No, not really. Sadly, it is unlikely that even the looniest of the faithful will launch an action against the atheists who have published a selection of 25 quotations in defiance of the revised Irish blasphemy law which came into force on 1st January. The law now provides for a fine of €25,000 to be levied against anyone found guilty of "publishing or uttering matter that is grossly abusive or insulting in relation to matters held sacred by any religion, thereby intentionally causing outrage among a substantial number of adherents of that religion, with some defences permitted".
You can study the quotations here. Some people may well find them offensive, particularly as the new law, unlike the old one, covers all religions; this means that not only Christians of any kind but also worshippers of Siva, Allah, Xenu, Zoroaster, the Flying Spaghetti Monster, Yahweh/Elohim/Adonai and all the rest of the pantheon now have (in Ireland) the legal right to be offended and to sue.

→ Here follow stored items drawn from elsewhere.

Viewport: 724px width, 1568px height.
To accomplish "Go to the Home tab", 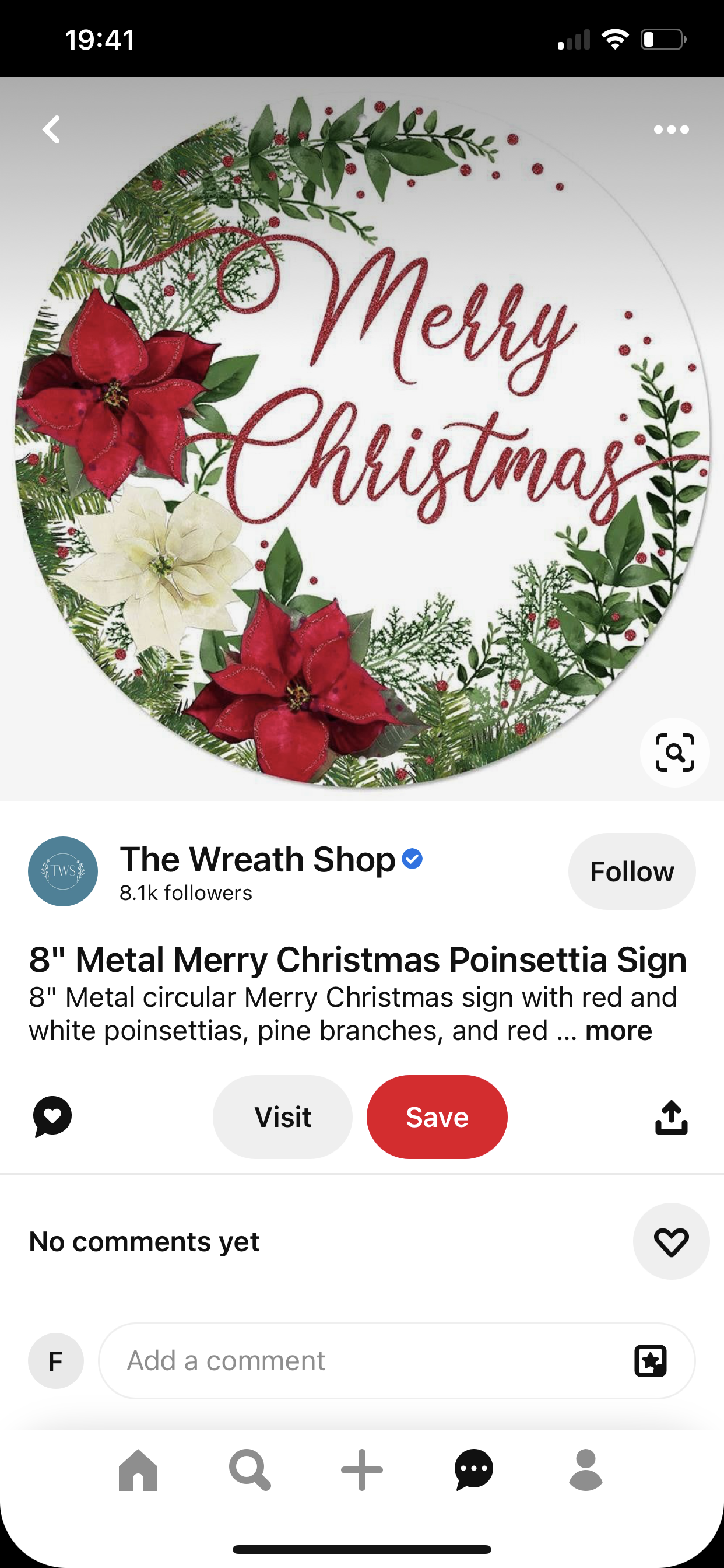I will click(138, 1470).
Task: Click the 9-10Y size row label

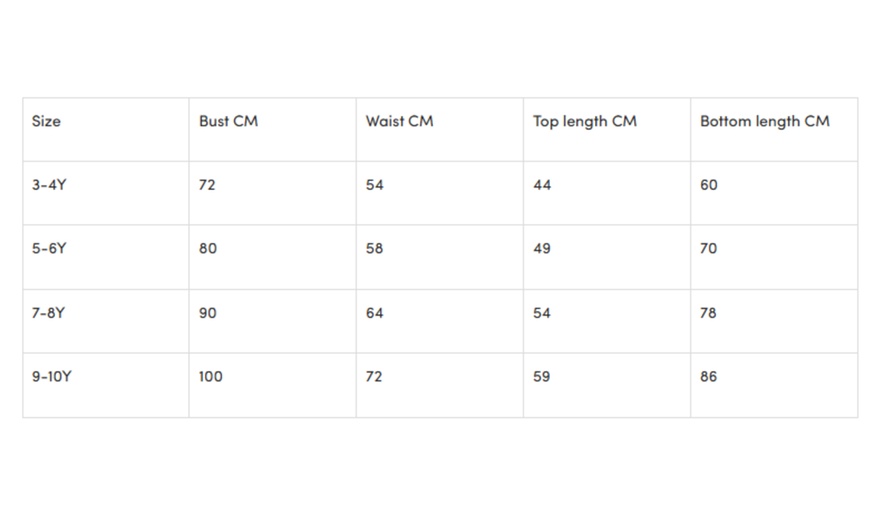Action: (x=52, y=377)
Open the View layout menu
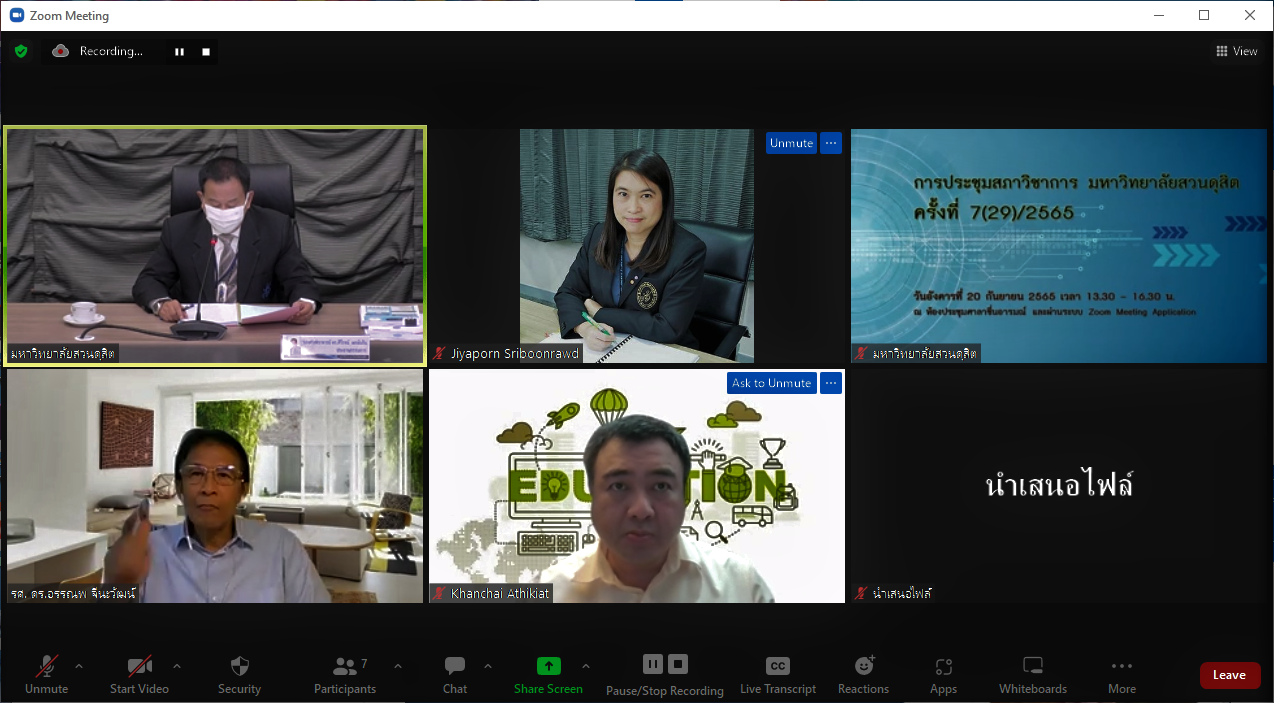This screenshot has width=1274, height=703. 1236,51
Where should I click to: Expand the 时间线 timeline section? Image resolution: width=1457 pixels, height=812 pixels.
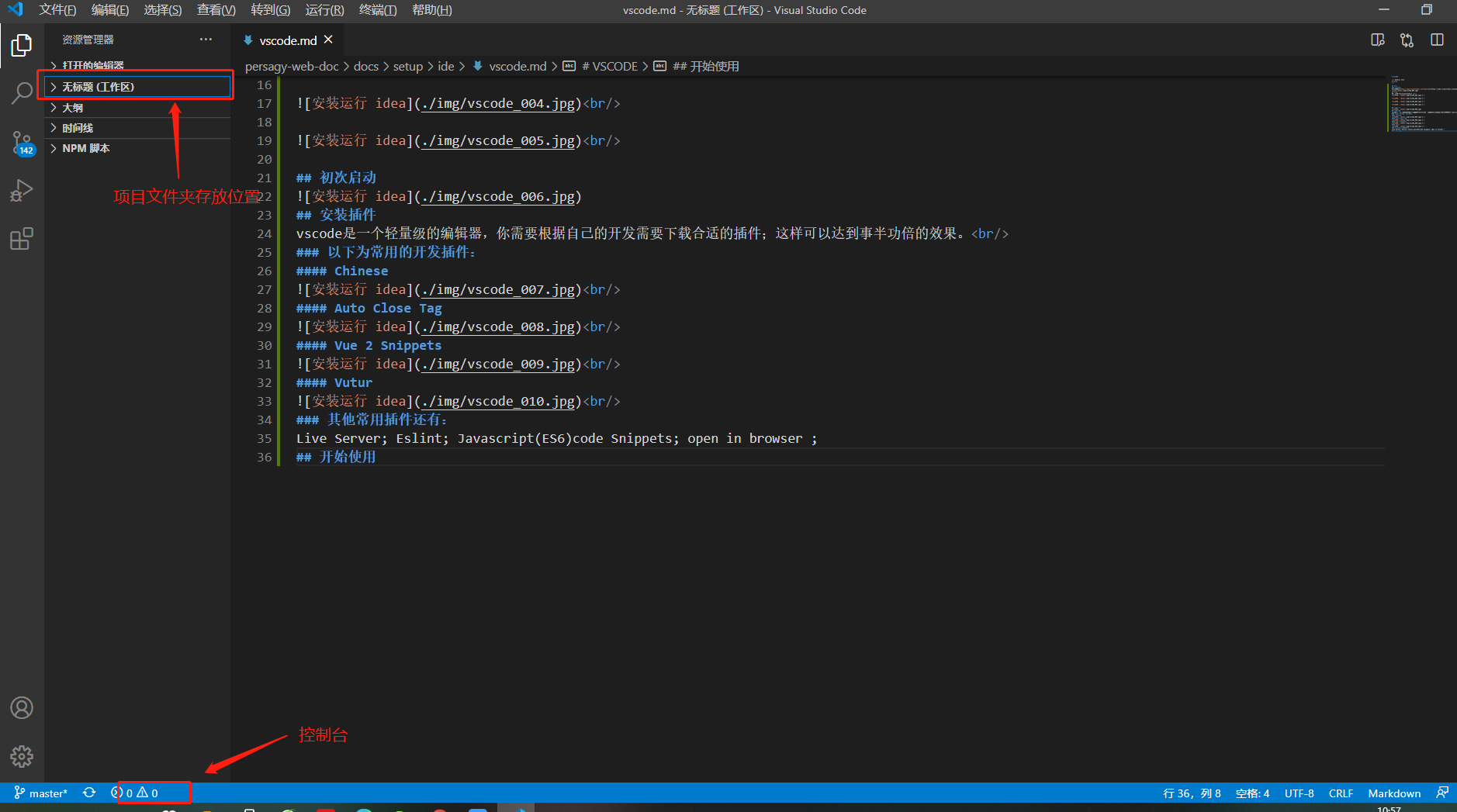[77, 128]
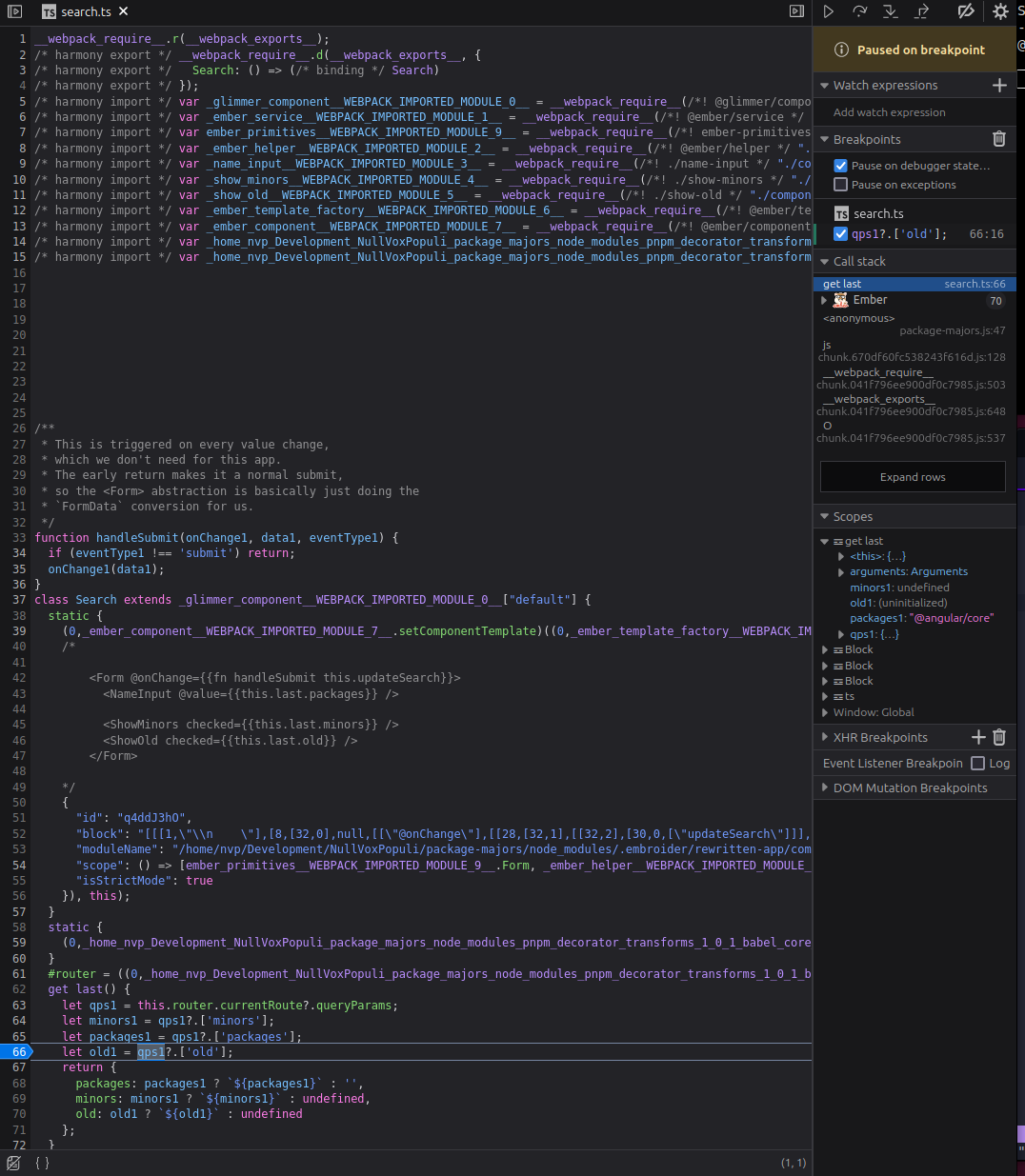This screenshot has width=1025, height=1176.
Task: Click the Expand rows button
Action: click(912, 476)
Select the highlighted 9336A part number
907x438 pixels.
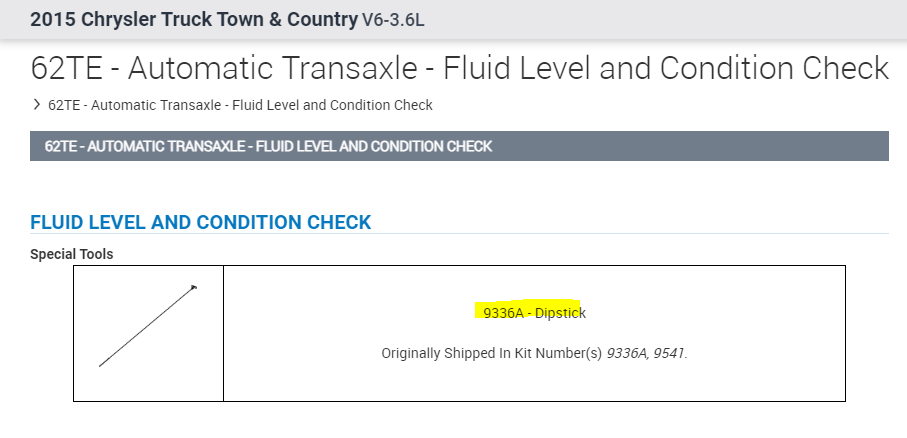[x=503, y=313]
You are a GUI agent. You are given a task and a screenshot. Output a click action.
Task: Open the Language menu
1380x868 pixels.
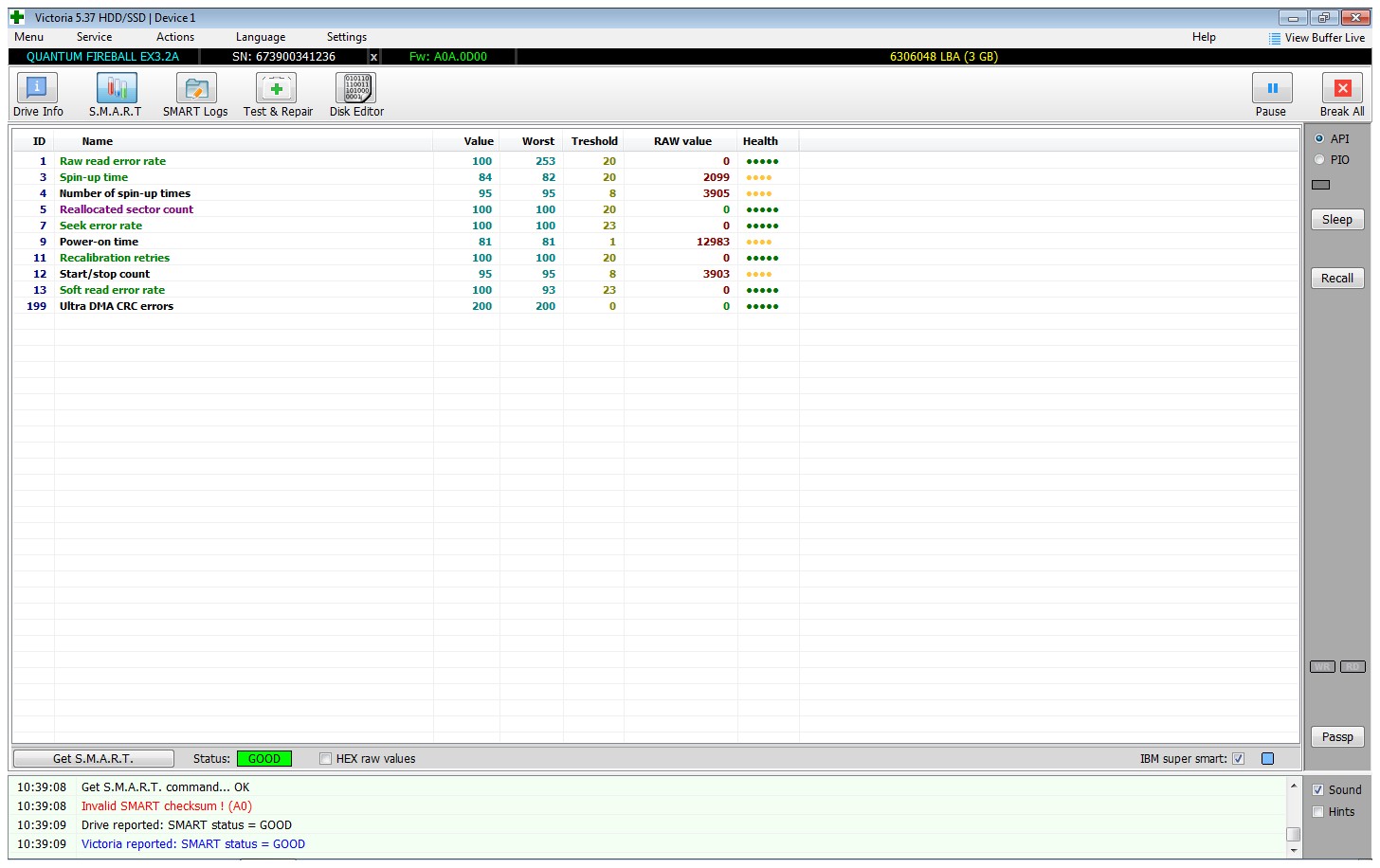click(x=261, y=37)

Five years ago I published a French limerick:
Il y avait une personne de Dijon
Qui n’aimait pas trop la religion
Il disait ‘Ma foi!
Ils m’emmerdent tous les trois
-Et le père, et le fils, et le pigeon.’
...but modestly refrained from appending my own English version of it:
There was a young man of Dundee
Who didn't much like the Big Three
He said, 'I despise
Those God-awful guys
The Father, the Son, the H.G.'
Blasphemy, undoubtedly, but I print it now without fear of the consequences, since the Irish Act states "...that it shall be a defence to proceedings for the defendant to prove that a reasonable person would find genuine literary [etc.] value in the matter to which the offence relates”. I am sure that, as in the Lady Chatterley trial, it would not be difficult to find any number of distinguished literati happy to attest to the important place these limericks should occupy in their respective literary canons.